La Palme d’or d’honneur est remise à Jean-Pierre Léaud. L’acteur fétiche de François Truffaut et de Jean-Luc Godard était venu pour la première fois sur la Croisette avec “Les 400 coups” en 1959. Cette année, il était à l’affiche de La “Mort de Louis XIV”, d’Albert Serra,récit intime et superbe de la décrépitude du pouvoir.

Le prix d’interprétation masculine revient au comédien iranien Shahab Hosseini, pour “Client” d’Asghar Farhadi. Plus émouvante dans son discours car totalement surprise par la récompense, Jaclyn Jose se voit honorée du prix d’interprétation féminine pour “Ma’Rosa”.

Doubles récompenses

Asghar Farhadi ne s’attendait pas à un deuxième prix pour son film, il recevra néanmoins le prix du scénario pour “Forushande”. Il aurait pourtant dû voir quelques signes annonciateurs. “Quand on travaillais sur ce film, on s’est rendu dans une salle de cinéma pour l’étalonnage. Il fallait patienter, on m’a proposé de regarder Mad Max, ce que j’ai pris pour un bon signe”, révèle-t-il dans un clin d’oeil au président du jury George Miller.

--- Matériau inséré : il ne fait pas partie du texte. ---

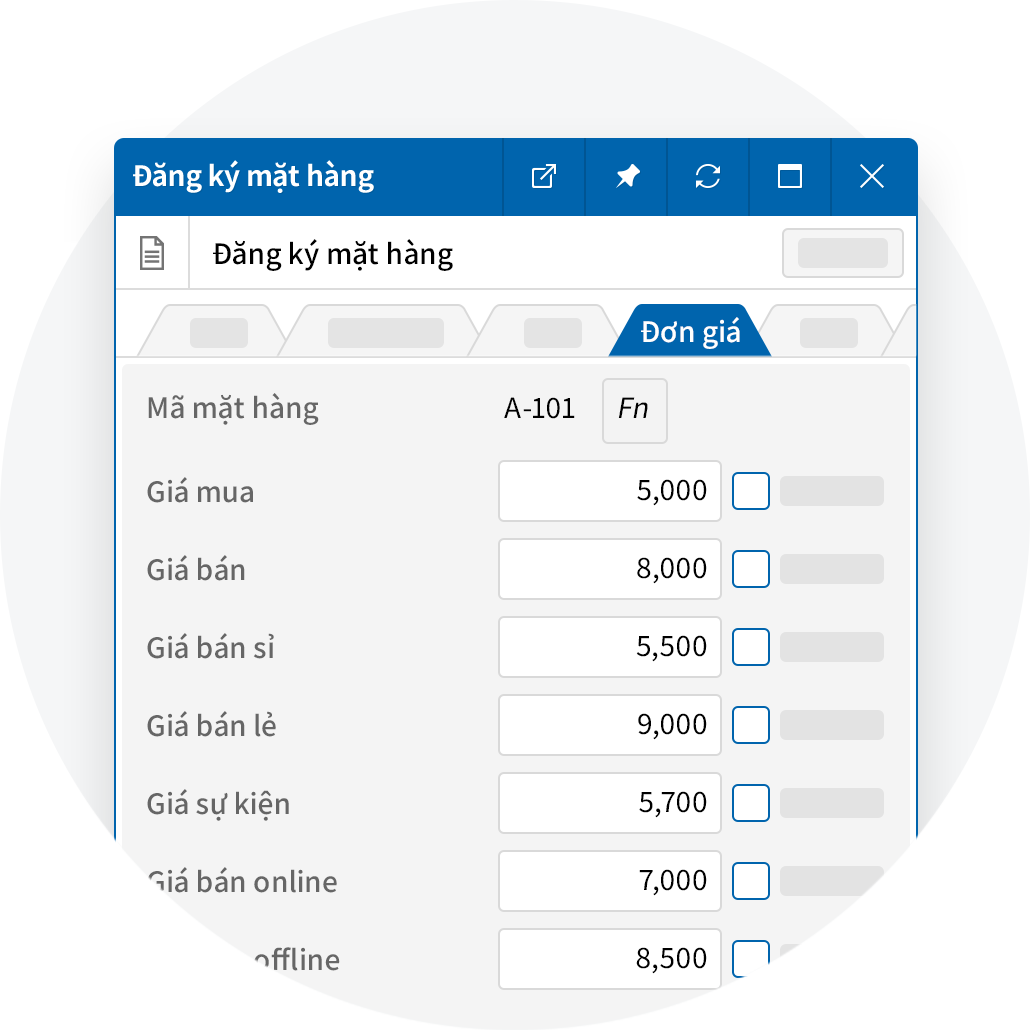This screenshot has height=1030, width=1030.
Task: Pin the Đăng ký mặt hàng window
Action: click(627, 177)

Quand il en a pour un, il y en a pour deux. C’est du moins ce que les membres du jury ont dû se dire puisqu’ils décernent un double Prix de la mise en scène à Cristian Mungiu pour “Baccalauréat” et Olivier Assayas pour “Personal Shopper”, flatté de recevoir “le plus beau prix avec un cinéaste que j’admire”. Une demi-victoire pour le hongrois Mungiu qui doit se contenter du Prix de la mise en scène, lui qui en 2007 avait remporté la Palme d’or.

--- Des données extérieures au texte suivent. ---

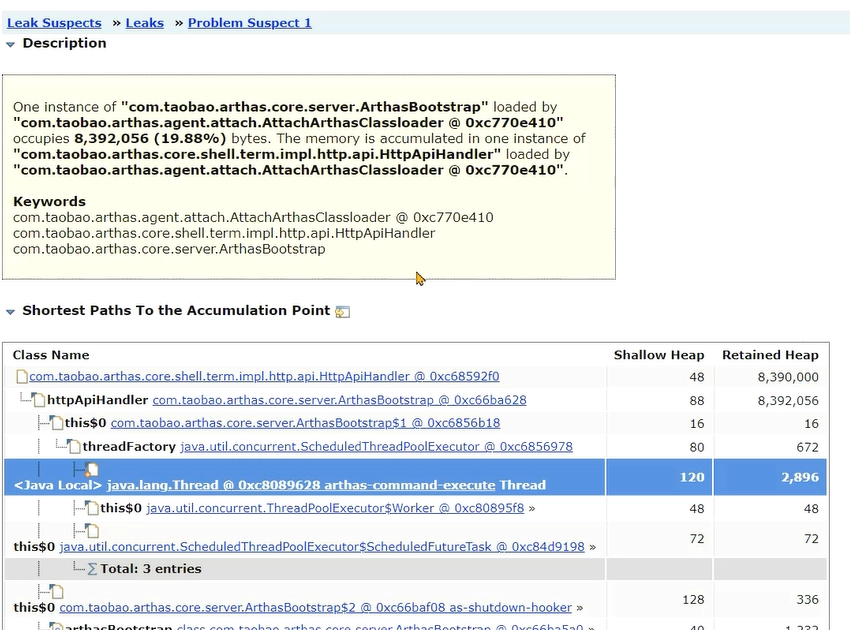Viewport: 850px width, 630px height.
Task: Click the threadFactory row object icon
Action: pos(74,447)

Le Prix du jury est quant à lui remis à Andrea Arnold pour son road-movie dans l’Amérique profonde. “American Honey”. “Quand je suis heureuse j’ai envie de danser”, a dit lors de son discours la réalisatrice déjà primée pour “Fish Tank” en 2009 avec le même prix.

Le palmarès du 69ème Festival de Cannes

  • la Palme d’Or à “Moi, Daniel Blake”, du Britannique Ken Loach
  • le Grand Prix à “Juste la fin du monde”, du Canadien Xavier Dolan
  • le prix de la mise en scène ex-aequo au Français Olivier Assayas (pour “Personal Shopper”) et au Roumain Cristian Mungiu (pour “Baccalauréat”).
  • le prix du scénario à l’Iranien Asghar Farhadi pour “Le Client” (”Forushande”)
  • le prix d’interprétation féminine à Jaclyn Jose, pour son rôle dans “Ma’Rosa”, du Philippin Brillante Mendoza
  • le prix du jury à “American Honey”, de la Britannique Andrea Arnold
  • le prix d’interprétation masculine à Shahab Hosseini, pour son rôle dans “Le Client”(”Forushande”), de l’Iranien Asghar Farhadi
  • la Caméra d’or à “Divines”, premier long-métrage de la Franco-Marocaine Houda Benyamina (Quinzaine des réalisateurs)
  • la Palme d’or du court-métrage à “Timecode”, de l’Espagnol Juanjo Gimenez, ainsi qu’une mention spéciale du jury pour le Brésilien Joao Paulo Miranda Maria, pour “La Jeune Fille qui dansait avec le diable”.

Rappel du palmarès de la section “Un certain regard” a été décerné ce samedi soir par le jury présidé par Marthe Keller :

  • Prix Un Certain Regard :The Happiest Day in the Life of Olli Mäki”, de Juho Kuosmanen
  • Prix du Jury :Harmonium” de Fukada Kôji
  • Prix de la Mise en Scène : Matt Ross pour “Captain Fantastic”
  • Prix du Meilleur Scénario : Delphine Coulin & Muriel Coulin pour “Voir du pays”
  • Prix Spécial Un Certain Regard : “La Tortue rouge”, de Michael Dudok de Wit
  • L’Oeil d’or, prix du meilleur documentaire toutes sections confondues, été remis à “Cinema Novo”, d’Eryk Rocha, une exploration poétique du plus important mouvement de cinéma d’Amérique Latine, et présenté à Cannes Classics.